= Jill, Duchess of Hamilton =

British writer and environmentalist (1940–2018)

Jill, Duchess of Hamilton (née Jillian Robertson; 30 January 1940 – 22 April 2018) was an Australian-born British journalist, environmentalist, and author.

==Early life and career==
Jillian Robertson was born in Sydney on 30 January 1940. Her father was a First World War veteran. She grew up in Townsville, Queensland, Australia. After her return to Sydney in 1961, she trained as a newspaper reporter under Donald Horne.

In 1964, Robertson was sent to report from London. On her assignments she visited Afghanistan, India, Russia, Tahiti, the United States, and Vietnam. She interviewed, among others, the Dalai Lama, politicians Jawaharlal Nehru and Indira Gandhi, writers Nancy Mitford and P. G. Wodehouse, and actors Marlon Brando and Richard Burton. In November 1963, she attended a dinner for US president John F. Kennedy, who was assassinated four days later. In 1965, she became one of the first women to write about the effects of bombing raids during the Vietnam War.

==Personal life==
Robertson's career in journalism was cut short in 1967 by a pregnancy and subsequent marriage to fellow journalist Martin Page. Their son, Sebastian James, was born in April 1969. They eventually divorced. She next married Edward Hulton, who came from a family of newspaper proprietors. This marriage also ended in divorce. While writing a book about Napoleon in the late 1980s she met Angus Douglas-Hamilton, 15th Duke of Hamilton. Robertson married the premier peer of Scotland in 1988 and became a dedicated châtelaine of Lennoxlove. Both were interested in nature, environmental conservation, and animal rights. Their divorce in 1995 was attributed in part to the duke's alcoholism. She was a close friend of the naturalist Dame Miriam Rothschild and later of Prince and Princess Michael of Kent.

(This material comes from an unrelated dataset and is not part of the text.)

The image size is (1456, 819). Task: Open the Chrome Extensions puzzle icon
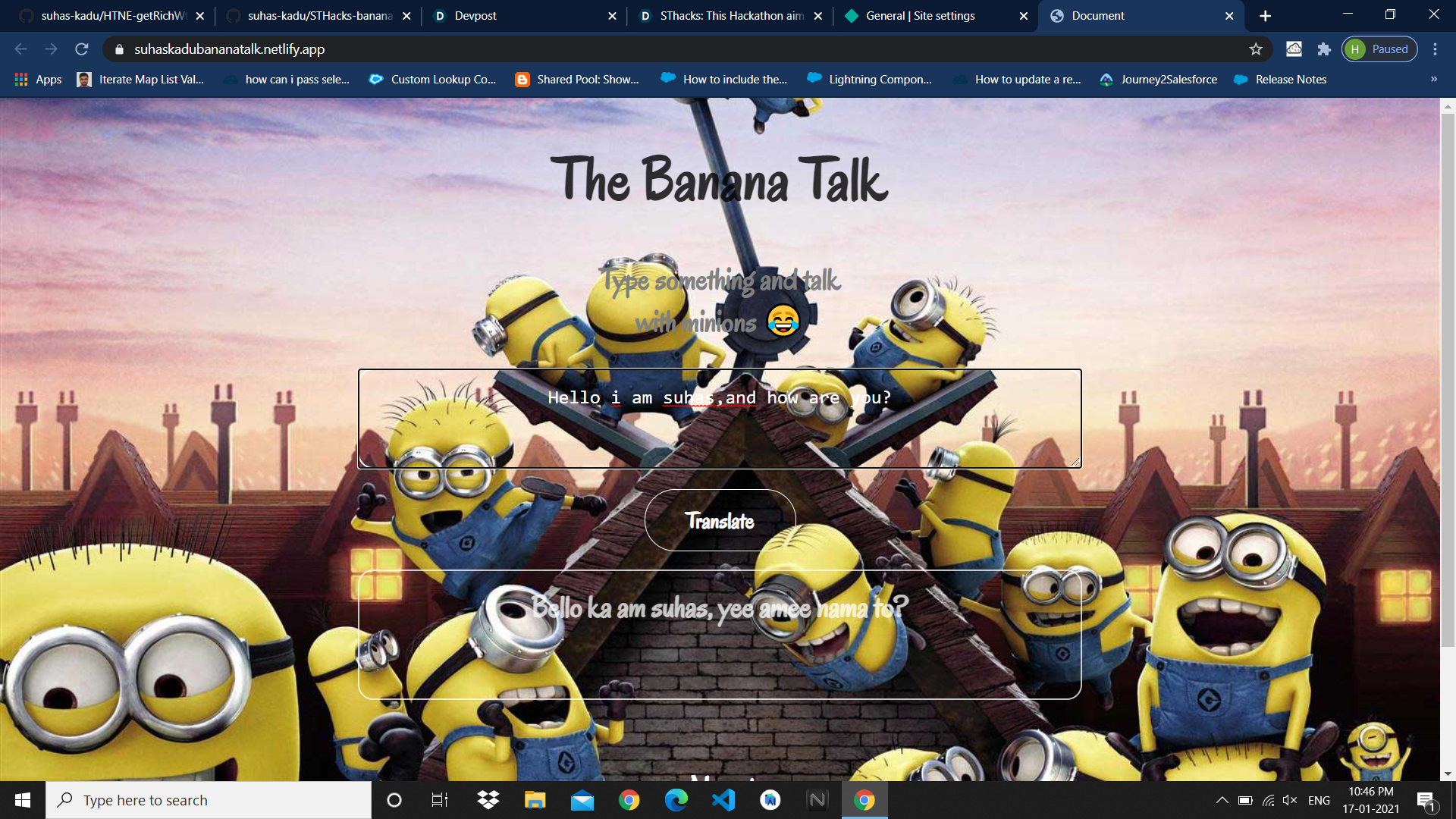[x=1324, y=49]
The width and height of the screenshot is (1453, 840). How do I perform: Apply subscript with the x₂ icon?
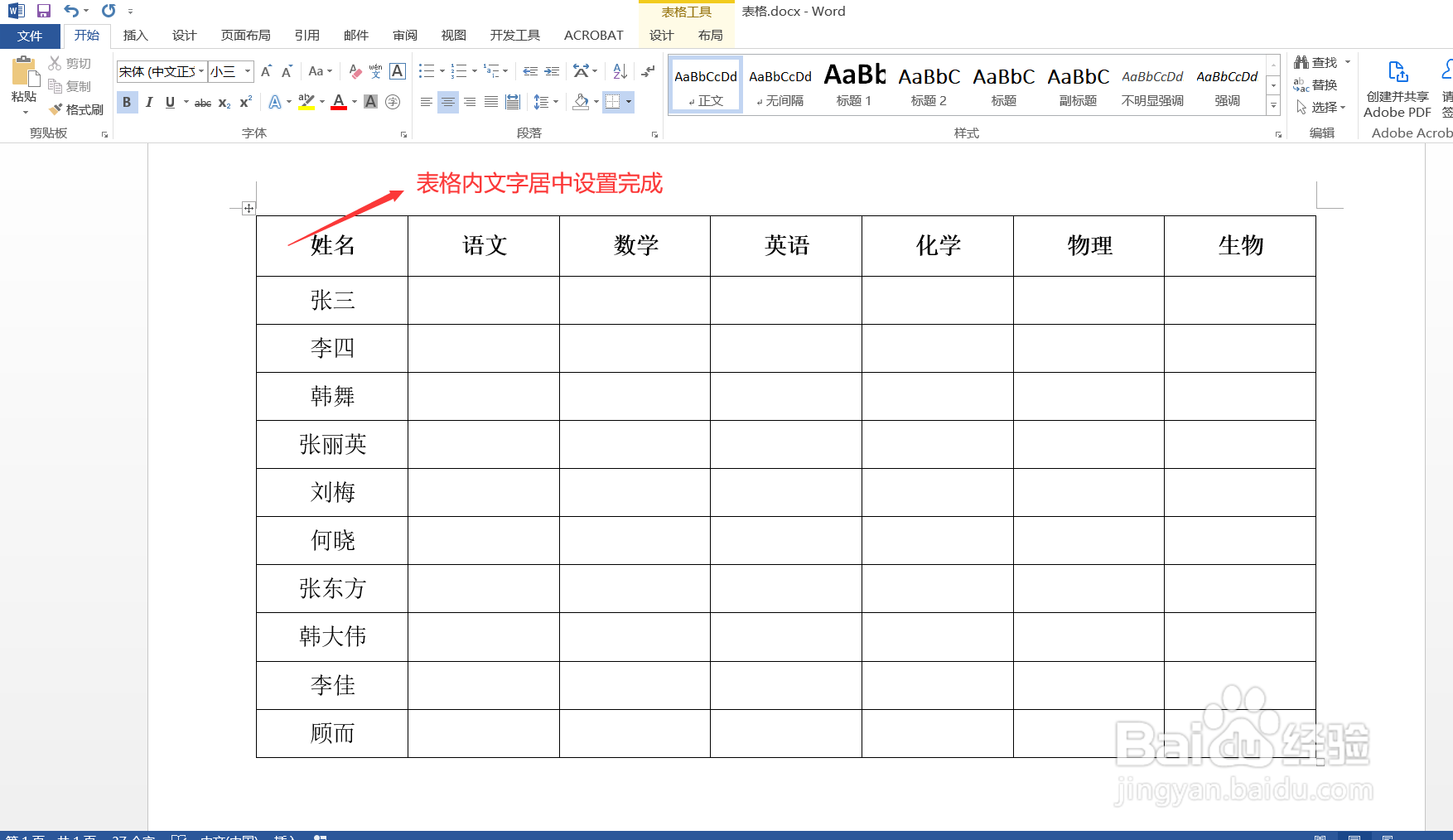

After her third divorce, she decided that she would not marry again and resumed work as a journalist. The divorce left her known as Jill, Duchess of Hamilton, a title she came to dislike and which she asked to be removed from her byline. She was once asked about the correct form of address for a divorced duchess, replying: "I have absolutely no bloody idea, and please don't tell me."

==Projects==
In 1995, Robertson raised money for a war memorial at Battersea Park in London for Australian soldiers who died in Europe and the Middle East during the First and Second World Wars. She also organized a dawn service on Anzac Day. The memorial eventually led to the government of Australia building the Australian War Memorial in London.

Starting in 2000, she published a series of books, starting with many on gardening. Among these are Scottish Plants for Scottish Gardens (1996), English Plants for Your Garden (2000) and The Gardens of William Morris (1998), the last of which saw multiple translations. She simultaneously won medals at the Chelsea Flower Show. She served as vice-president of both the Royal Society for the Prevention of Cruelty to Animals and of Butterfly Conservation.

In Marengo, the Myth of Napoleon's Horse (2000) she explored the history of Napoleon's favourite war horse, Marengo, and identified one of his hooves. In God, Guns and Israel (2009), which saw multiple editions and a translation into Italian, she identified the numerous evangelical Christians in the cabinet of Arthur Balfour who supported the creation of Israel. A First World War poetry anthology, Gallipoli to Gaza (2003), was also published. In First to Damascus (2002) she argued that Damascus was captured not by T. E. Lawrence but by the Australian Light Horse. Her writing style reflected her enthusiasm for research and a Catholic approach, but she was never religious.

She developed a strong interest in the Holy Land and spent several months per year in Jerusalem, from where she wrote columns for the Catholic Herald. She enrolled into the School of African and Oriental Studies, first to do a Master of Arts degree and then a doctorate researching marriage law in Israel. Divorce in Israel is regulated exclusively by religious authorities, and she uncovered how Christian women who belong to restrictive churches convert in order to obtain a divorce. She simultaneously promoted native gardening at Gethsemane, and employed the principle in designing a garden near the Pool of Bethesda.

Robertson died of cancer on 22 April 2018 in Oxford, England, surrounded by friends who were helping her submit her thesis. She had decided to have no funeral because "funerals are a bore" and to instead donate her body to science.